Cosa farai:
1. Secondo il testo del documento, quante persone hanno rovinato il concerto all'Orion del 6 giugno?
2. Riscrivi il passo del testo del documento che parte da "5CIAMPINO- Non si" e prosegue fino a "una persona sola.", sostituendo "palco" con "proscenio".

5CIAMPINO- Non si può parlare di musica in queste occasioni. Non si può parlare di musica quando le orecchie sono impegnate a sentire cori inneggianti il duce, quando gli occhi non guardano il palco ma dietro, davanti, di lato per stare in guardia ed evitare che quattro vigliacchi se la prendano con una persona sola.

Erano una cinquantina quelli che il 6 giugno scorso all’Orion hanno rovinato un concerto che molti aspettavano da tempo, la prima delle due date italiane dei Dropkick Murphys.
Già durante l’esibizione del gruppo spalla si nota che l’aria non è delle migliori, omaccioni e ragazzini di Casa Pound sono pronti a scoppiare, lo si vede da come ringhiano a chi gli passa accanto e per caso li urta o li sfiora soltanto (nel mio caso era l’omaccione, e mi è passata la vita davanti). Lo sapevano anche i proprietari del locale che erano mine vaganti, per questo, appena hanno visto che arrivando dieci alla volta erano diventati una cinquantina, avevano chiamato preventivamente le forze dell’ordine che, fuori, aspettavano di intervenire a fatto compiuto.

Estratto dei dati:
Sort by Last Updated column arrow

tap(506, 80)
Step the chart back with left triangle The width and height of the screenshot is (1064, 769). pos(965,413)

Le risposte:
1. Una cinquantina.

2.
5CIAMPINO- Non si può parlare di musica in queste occasioni. Non si può parlare di musica quando le orecchie sono impegnate a sentire cori inneggianti il duce, quando gli occhi non guardano il proscenio ma dietro, davanti, di lato per stare in guardia ed evitare che quattro vigliacchi se la prendano con una persona sola.